**Objective**
Output every one of the rows below word for word, keeping them in their original order.

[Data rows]
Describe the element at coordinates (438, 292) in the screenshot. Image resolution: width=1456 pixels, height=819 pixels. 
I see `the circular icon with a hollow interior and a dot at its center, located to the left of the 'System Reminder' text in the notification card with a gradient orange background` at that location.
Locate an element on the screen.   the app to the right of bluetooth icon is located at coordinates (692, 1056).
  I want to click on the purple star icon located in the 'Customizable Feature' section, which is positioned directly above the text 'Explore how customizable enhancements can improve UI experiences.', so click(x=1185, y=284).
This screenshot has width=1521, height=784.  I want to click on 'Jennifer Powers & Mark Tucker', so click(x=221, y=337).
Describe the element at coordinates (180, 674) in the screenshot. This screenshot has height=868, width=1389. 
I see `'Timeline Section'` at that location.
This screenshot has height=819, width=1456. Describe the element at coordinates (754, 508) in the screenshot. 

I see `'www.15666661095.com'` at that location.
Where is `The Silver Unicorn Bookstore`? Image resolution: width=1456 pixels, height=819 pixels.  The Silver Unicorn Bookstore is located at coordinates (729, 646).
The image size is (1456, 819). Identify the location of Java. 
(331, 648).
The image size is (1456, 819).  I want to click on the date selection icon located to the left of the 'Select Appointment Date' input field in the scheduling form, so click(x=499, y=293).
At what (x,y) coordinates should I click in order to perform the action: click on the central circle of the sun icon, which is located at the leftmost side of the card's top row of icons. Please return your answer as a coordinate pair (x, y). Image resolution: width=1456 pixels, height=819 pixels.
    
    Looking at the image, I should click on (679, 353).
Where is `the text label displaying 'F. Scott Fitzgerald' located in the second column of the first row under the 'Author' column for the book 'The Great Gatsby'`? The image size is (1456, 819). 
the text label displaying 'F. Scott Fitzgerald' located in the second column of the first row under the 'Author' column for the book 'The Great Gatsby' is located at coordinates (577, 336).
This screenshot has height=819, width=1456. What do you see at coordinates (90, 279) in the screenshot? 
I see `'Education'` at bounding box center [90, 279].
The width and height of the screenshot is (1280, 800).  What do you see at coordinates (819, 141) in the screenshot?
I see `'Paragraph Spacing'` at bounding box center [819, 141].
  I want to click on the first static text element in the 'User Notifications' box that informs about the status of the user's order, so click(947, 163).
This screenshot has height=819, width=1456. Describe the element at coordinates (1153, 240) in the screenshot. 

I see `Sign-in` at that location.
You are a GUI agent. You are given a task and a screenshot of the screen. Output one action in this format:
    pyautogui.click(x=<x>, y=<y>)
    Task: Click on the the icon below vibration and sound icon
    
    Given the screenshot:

**Reply to the task**
Describe the element at coordinates (438, 292) in the screenshot. Image resolution: width=1456 pixels, height=819 pixels. 
I see `the circular icon with a hollow interior and a dot at its center, located to the left of the 'System Reminder' text in the notification card with a gradient orange background` at that location.
Locate an element on the screen.   the app to the right of bluetooth icon is located at coordinates (692, 1056).
  I want to click on the purple star icon located in the 'Customizable Feature' section, which is positioned directly above the text 'Explore how customizable enhancements can improve UI experiences.', so click(x=1185, y=284).
This screenshot has width=1521, height=784.  I want to click on 'Jennifer Powers & Mark Tucker', so click(x=221, y=337).
Describe the element at coordinates (180, 674) in the screenshot. This screenshot has height=868, width=1389. 
I see `'Timeline Section'` at that location.
This screenshot has height=819, width=1456. Describe the element at coordinates (754, 508) in the screenshot. 

I see `'www.15666661095.com'` at that location.
Where is `The Silver Unicorn Bookstore`? Image resolution: width=1456 pixels, height=819 pixels.  The Silver Unicorn Bookstore is located at coordinates (729, 646).
The image size is (1456, 819). Identify the location of Java. 
(331, 648).
The image size is (1456, 819).  I want to click on the date selection icon located to the left of the 'Select Appointment Date' input field in the scheduling form, so click(x=499, y=293).
At what (x,y) coordinates should I click in order to perform the action: click on the central circle of the sun icon, which is located at the leftmost side of the card's top row of icons. Please return your answer as a coordinate pair (x, y). Image resolution: width=1456 pixels, height=819 pixels.
    
    Looking at the image, I should click on (679, 353).
Where is `the text label displaying 'F. Scott Fitzgerald' located in the second column of the first row under the 'Author' column for the book 'The Great Gatsby'`? The image size is (1456, 819). 
the text label displaying 'F. Scott Fitzgerald' located in the second column of the first row under the 'Author' column for the book 'The Great Gatsby' is located at coordinates (577, 336).
This screenshot has height=819, width=1456. What do you see at coordinates (90, 279) in the screenshot? 
I see `'Education'` at bounding box center [90, 279].
The width and height of the screenshot is (1280, 800).  What do you see at coordinates (819, 141) in the screenshot?
I see `'Paragraph Spacing'` at bounding box center [819, 141].
  I want to click on the first static text element in the 'User Notifications' box that informs about the status of the user's order, so click(947, 163).
This screenshot has height=819, width=1456. Describe the element at coordinates (1153, 240) in the screenshot. 

I see `Sign-in` at that location.
You are a GUI agent. You are given a task and a screenshot of the screen. Output one action in this format:
    pyautogui.click(x=<x>, y=<y>)
    Task: Click on the the icon below vibration and sound icon
    
    Given the screenshot:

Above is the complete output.